Sin paciencia ninguna relación funciona ¿o sí?

Y si no, ¿hasta cuándo dura?

Categoría: 100tifiko - Publicado: 16-11-2018

Para establecer y perseverar en una relación, no basta sólo el sentimiento de amar a la otra persona, la paciencia también es algo imprescindible para mantener la armonía en el día a día. Y tanta es su importancia que, definitivamente, muchas relaciones no terminan por la falta de amor, sino porque se acabó la paciencia.

Pero, ¿qué pasa realmente para terminar una relación sólo por la paciencia? Para que eso suceda se debe haber llegado al límite, ¿no? Al menos yo mantengo la paciencia dentro de mis límites y dentro de mi sentir, pero nunca he terminado una relación amorosa por ese motivo, pero sí quizás con amistades. Muchas veces la paciencia se basa en la creencia de que, luego del mal momento, vendrá algo mejor o recuperaremos un estado anterior más positivo...

Cuando algo o alguien acaba con la paciencia de una persona, logra que esta llegue al hartazgo, que se canse y no soporte más la situación. Las consecuencias frente a esto pueden variar, encontrándose la tristeza, la depresión, episodios de agresión o la huida, dando todo por perdido.

La paciencia es fundamental por una razón muy sencilla: es muy lógico que no nos gustará todo en nuestra pareja, siempre existirá algo que moleste, pero si actuamos impulsivamente, echándolo en cara sin pensar en cuánto de aquello que te molesta puedes expresar y buscar una solución, nada perdurará.

El amor nos lleva a respetar y admitir que la relación de pareja está compuesta por dos personas diferentes, con diversas educaciones y costumbres, historias y experiencias, por lo que debe existir un tiempo imprescindible para que las cosas se ajusten, comprendiendo las particularidades y las necesidades propias de cada un@.

Obviamente la paciencia debe ser parte de ambas personas en la relación, y si no es así, se establece una condición asimétrica, en el que los deseos y necesidades de una de las partes prevalecen y dominan a la otra parte.

Existen muchas causas por la que se puede perder la paciencia en una relación. Razones muy grandes o muy pequeñas, pero que normalmente se van sumando, hasta generar situaciones difíciles de superar. Cuando se traspasa el límite, llega la decepción y finalmente el término. Pero, ¿por qué muchas veces la gente cede ante estas situaciones y vuelven a perdonar independiente del daño causado? Se vuelve un ciclo sin fín que parece que no va a llegar nunca. ¿Hasta cuándo toleramos? ¿Hasta que nuestro cuerpo enferma? ¿Hasta que “el corazón nos diga”? ¿Por qué nos cuesta tanto ver lo que nos hace daño? Más aún si está frente a nuestras narices… Solucionar o poner punto final, son las claras opciones a seguir. Cualquier punto intermedio es tóxico y desemboca en relaciones poco saludables. Pero en cambio por otro lado en el verdadero amor debe haber reciprocidad, cuidado mutuo, afecto, demostraciones de afecto y reconocimiento de la importancia de la relación.

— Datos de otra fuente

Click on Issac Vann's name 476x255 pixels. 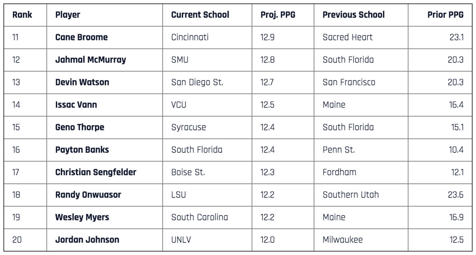(76, 105)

El punto de no retorno en una relación es bastante claro y real: cuando una de las partes cede tanto que ya ha perdido su propia autonomía como persona. Si eso se olvida y se pisotea, vamos por muy mal camino. Por otra parte, es bastante común en asimilar la paciencia a la pasividad. Si bien pueden tener un punto de contacto (la faceta aparente de no hacer) ahí se termina la semejanza.

La paciencia en sí tiene una faceta dinámica, porque nos permite observar, reflexionar y ver la auténtica realidad de lo que nos está pasando. La paciencia no es simplemente esperar, sino entender que ese tiempo implica la llegada, en un futuro, de algo mejor, una situación más positiva para nosotr@s.

Cuando la paciencia se termina, es necesario tomar acción. Lo primero y más difícil, es tener un poco más de paciencia para evitar actuar en forma impulsiva y contraproducente. Tener paciencia una vez más, pero para actuar siguiendo los dictados de la razón.

Esta nueva paciencia servirá para tomar las medidas adecuadas y esperar el momento de hablar, de poner un alto a la situación, decir claramente lo que se sientes y lo que se necesita. Si la relación nos importa y aún persiste el amor, no es posible evadir el problema, es necesario enfrentarlo, dialogar sobre el punto o los puntos que generan incomodidad, molestia o malestar. Si se desea luchar por la relación, adelante, pero debe ser un trabajo de los d@s, consciente y metódico.

Hablar de los problemas a medida que van surgiendo, es la clave. Las circunstancias no se solucionan solas y más bien se agravan, por lo que si dejamos transcurrir el tiempo, se harán más grandes.

El mejor momento para solucionar los problemas en tu pareja es hoy mismo. Todo es ahora, ¡actúa ya!